Exercise brief -> Among the lines of data below, reproduce only those from the one with "has width=1024, height=788." through the one with "The height and width of the screenshot is (307, 403).", exactly as they stand, both ends included.
====== Provided material
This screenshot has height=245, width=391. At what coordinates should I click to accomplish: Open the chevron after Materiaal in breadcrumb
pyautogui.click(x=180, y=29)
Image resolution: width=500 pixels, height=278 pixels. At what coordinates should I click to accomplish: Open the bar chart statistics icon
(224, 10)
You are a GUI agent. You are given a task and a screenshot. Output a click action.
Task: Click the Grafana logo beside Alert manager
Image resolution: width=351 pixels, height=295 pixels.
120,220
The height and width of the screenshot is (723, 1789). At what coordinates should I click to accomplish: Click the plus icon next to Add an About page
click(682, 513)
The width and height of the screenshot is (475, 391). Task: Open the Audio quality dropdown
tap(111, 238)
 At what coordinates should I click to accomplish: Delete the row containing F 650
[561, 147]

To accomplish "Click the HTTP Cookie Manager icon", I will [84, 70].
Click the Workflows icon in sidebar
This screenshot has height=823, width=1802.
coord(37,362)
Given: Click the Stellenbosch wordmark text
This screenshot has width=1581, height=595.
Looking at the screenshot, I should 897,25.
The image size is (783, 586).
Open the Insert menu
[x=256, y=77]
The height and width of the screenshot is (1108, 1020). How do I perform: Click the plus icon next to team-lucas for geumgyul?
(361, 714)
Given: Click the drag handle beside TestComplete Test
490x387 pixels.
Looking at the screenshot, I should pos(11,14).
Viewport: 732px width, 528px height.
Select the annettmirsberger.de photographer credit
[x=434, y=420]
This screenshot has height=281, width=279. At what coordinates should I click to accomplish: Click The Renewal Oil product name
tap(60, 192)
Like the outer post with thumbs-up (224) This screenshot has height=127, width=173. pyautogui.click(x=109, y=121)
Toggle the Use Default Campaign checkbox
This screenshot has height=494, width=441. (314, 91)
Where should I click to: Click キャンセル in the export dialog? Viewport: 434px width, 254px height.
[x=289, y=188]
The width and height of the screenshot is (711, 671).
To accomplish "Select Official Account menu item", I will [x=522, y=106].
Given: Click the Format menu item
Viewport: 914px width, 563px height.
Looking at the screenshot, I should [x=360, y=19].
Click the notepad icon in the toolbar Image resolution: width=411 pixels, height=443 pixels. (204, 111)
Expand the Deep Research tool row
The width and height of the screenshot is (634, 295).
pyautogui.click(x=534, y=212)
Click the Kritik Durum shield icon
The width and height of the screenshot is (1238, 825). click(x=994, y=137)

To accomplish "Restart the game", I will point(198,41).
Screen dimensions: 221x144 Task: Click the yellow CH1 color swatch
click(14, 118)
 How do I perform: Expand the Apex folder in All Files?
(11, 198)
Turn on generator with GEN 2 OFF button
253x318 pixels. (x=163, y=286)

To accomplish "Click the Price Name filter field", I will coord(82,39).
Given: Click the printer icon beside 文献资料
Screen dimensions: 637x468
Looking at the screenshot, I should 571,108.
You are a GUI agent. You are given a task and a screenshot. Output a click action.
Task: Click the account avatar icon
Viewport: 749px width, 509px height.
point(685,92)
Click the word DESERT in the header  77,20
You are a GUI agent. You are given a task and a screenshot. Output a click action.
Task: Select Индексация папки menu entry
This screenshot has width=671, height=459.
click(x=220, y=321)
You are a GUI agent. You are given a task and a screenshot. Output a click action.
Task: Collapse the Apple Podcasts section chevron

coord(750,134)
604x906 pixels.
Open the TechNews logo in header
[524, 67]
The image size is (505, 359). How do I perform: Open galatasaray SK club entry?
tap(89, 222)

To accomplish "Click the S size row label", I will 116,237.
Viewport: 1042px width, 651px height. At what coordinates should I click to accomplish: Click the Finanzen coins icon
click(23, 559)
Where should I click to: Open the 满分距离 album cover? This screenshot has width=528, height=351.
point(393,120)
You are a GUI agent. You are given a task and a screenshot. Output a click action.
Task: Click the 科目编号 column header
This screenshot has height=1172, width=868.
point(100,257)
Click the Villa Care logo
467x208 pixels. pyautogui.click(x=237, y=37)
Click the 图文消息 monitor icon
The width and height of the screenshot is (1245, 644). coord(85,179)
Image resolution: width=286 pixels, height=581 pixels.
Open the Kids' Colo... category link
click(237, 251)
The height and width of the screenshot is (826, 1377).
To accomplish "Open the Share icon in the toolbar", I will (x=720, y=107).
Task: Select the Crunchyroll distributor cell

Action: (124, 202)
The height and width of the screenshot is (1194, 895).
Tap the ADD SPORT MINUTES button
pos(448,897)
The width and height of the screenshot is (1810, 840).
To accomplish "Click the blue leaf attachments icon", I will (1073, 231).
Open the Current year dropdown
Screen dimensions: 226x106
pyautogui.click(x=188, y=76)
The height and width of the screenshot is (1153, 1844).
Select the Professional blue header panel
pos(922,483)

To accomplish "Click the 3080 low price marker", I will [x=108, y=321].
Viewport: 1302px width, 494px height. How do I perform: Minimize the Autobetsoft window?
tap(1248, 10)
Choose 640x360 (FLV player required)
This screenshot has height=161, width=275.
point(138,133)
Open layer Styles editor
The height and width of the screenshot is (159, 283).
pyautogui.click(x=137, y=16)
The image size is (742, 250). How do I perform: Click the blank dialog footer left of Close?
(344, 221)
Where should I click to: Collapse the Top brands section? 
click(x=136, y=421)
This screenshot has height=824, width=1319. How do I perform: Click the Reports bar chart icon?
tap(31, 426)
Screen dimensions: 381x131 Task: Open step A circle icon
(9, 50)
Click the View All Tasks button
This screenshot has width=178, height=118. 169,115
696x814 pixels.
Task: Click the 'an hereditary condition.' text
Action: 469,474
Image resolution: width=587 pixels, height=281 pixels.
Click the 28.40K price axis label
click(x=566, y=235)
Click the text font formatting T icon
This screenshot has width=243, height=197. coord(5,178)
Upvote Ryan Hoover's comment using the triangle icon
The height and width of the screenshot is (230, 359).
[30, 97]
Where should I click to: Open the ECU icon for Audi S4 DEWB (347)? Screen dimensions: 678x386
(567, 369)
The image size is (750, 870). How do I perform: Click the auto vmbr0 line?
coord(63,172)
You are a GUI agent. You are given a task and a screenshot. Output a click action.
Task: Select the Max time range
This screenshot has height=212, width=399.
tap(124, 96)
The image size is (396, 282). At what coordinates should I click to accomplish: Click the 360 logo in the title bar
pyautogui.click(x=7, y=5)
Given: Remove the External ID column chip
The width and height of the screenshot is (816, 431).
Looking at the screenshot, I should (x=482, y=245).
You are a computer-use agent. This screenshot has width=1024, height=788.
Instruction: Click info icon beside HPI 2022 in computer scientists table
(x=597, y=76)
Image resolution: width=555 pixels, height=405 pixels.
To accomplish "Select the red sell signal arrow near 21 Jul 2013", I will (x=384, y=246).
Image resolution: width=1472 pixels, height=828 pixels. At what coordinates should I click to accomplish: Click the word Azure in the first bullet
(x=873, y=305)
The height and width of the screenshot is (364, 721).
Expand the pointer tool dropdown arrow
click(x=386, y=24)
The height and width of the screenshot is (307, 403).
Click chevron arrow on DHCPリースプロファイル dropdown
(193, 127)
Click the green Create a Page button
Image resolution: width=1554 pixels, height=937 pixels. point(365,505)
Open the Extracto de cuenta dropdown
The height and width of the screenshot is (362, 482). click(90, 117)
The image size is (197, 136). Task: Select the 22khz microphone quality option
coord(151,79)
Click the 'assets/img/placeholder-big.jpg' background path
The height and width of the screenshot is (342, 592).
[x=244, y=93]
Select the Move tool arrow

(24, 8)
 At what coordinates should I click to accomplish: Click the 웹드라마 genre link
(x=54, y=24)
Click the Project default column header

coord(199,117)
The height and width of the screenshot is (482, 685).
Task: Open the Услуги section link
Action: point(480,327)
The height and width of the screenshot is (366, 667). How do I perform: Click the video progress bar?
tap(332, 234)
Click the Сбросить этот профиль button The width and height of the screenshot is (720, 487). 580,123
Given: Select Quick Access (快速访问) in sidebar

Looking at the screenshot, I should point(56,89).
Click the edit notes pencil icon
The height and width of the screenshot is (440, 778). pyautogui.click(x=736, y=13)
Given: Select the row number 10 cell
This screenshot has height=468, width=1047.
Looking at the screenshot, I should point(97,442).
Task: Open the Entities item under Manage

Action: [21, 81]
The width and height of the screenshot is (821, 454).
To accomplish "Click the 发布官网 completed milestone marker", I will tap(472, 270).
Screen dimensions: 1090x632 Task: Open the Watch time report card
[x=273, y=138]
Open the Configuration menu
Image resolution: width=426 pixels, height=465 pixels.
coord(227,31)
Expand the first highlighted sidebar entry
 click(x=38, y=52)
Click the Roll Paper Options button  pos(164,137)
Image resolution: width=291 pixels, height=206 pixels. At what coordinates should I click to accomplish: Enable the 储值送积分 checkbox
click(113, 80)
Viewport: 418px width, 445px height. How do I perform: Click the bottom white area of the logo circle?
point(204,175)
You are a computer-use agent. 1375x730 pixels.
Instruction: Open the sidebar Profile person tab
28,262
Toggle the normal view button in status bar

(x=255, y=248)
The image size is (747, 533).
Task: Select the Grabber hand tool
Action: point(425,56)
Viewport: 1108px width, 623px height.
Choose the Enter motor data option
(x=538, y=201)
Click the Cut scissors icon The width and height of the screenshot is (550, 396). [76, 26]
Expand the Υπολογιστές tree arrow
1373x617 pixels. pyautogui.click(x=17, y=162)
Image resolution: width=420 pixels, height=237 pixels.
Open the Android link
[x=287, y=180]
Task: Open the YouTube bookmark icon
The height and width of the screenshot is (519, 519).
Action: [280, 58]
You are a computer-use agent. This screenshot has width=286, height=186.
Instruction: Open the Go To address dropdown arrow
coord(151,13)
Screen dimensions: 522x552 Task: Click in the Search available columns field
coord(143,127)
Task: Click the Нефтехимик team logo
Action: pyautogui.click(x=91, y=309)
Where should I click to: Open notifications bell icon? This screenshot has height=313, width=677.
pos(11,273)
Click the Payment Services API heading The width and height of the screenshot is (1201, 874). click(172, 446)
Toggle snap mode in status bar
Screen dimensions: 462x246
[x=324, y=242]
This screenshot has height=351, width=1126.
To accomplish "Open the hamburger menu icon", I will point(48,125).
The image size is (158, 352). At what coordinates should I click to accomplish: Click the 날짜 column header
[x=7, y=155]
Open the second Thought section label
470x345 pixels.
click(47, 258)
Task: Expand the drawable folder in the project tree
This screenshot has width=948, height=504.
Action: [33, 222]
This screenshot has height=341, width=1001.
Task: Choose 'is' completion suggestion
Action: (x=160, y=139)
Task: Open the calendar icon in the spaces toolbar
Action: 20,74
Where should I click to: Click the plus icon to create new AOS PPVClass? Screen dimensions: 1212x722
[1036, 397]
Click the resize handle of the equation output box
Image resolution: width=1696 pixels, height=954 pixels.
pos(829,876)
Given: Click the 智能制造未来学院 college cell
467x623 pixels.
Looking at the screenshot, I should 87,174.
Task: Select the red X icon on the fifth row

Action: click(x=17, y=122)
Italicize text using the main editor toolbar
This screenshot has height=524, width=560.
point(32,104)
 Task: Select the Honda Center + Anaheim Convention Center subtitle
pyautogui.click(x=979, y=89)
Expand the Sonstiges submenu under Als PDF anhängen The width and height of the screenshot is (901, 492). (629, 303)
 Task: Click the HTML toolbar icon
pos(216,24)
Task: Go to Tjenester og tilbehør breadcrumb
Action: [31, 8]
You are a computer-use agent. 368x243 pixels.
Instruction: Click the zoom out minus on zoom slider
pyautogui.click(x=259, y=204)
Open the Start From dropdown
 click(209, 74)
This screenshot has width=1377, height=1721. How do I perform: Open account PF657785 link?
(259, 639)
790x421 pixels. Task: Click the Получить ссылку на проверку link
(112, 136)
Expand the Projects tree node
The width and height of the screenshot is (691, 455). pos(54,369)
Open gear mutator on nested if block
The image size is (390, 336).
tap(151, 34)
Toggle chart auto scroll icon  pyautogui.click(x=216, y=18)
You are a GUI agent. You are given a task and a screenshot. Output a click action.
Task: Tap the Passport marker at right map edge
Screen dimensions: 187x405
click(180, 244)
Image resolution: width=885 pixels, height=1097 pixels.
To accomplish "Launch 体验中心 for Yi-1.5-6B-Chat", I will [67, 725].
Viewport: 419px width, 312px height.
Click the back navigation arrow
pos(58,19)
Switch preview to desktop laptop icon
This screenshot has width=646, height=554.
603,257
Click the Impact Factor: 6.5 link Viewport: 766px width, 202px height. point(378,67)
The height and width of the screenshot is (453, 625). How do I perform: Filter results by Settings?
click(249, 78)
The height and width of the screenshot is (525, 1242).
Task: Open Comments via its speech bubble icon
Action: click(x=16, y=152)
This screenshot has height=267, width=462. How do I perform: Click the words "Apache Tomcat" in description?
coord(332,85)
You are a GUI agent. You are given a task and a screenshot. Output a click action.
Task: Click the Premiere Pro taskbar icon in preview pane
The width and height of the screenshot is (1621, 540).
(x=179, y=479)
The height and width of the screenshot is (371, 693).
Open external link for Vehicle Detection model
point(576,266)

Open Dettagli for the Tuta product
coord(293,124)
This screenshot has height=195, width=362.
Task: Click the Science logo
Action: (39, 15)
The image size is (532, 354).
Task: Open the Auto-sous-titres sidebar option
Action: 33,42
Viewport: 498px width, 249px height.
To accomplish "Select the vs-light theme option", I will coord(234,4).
============
Solution to the exercise ->
You are a computer-use agent. This screenshot has width=1024, height=788.
Instruction: Click info icon beside HPI 2022 in computer scientists table
(x=597, y=76)
Image resolution: width=555 pixels, height=405 pixels.
To accomplish "Select the red sell signal arrow near 21 Jul 2013", I will (x=384, y=246).
Image resolution: width=1472 pixels, height=828 pixels. At what coordinates should I click to accomplish: Click the word Azure in the first bullet
(x=873, y=305)
The height and width of the screenshot is (364, 721).
Expand the pointer tool dropdown arrow
click(x=386, y=24)
The height and width of the screenshot is (307, 403).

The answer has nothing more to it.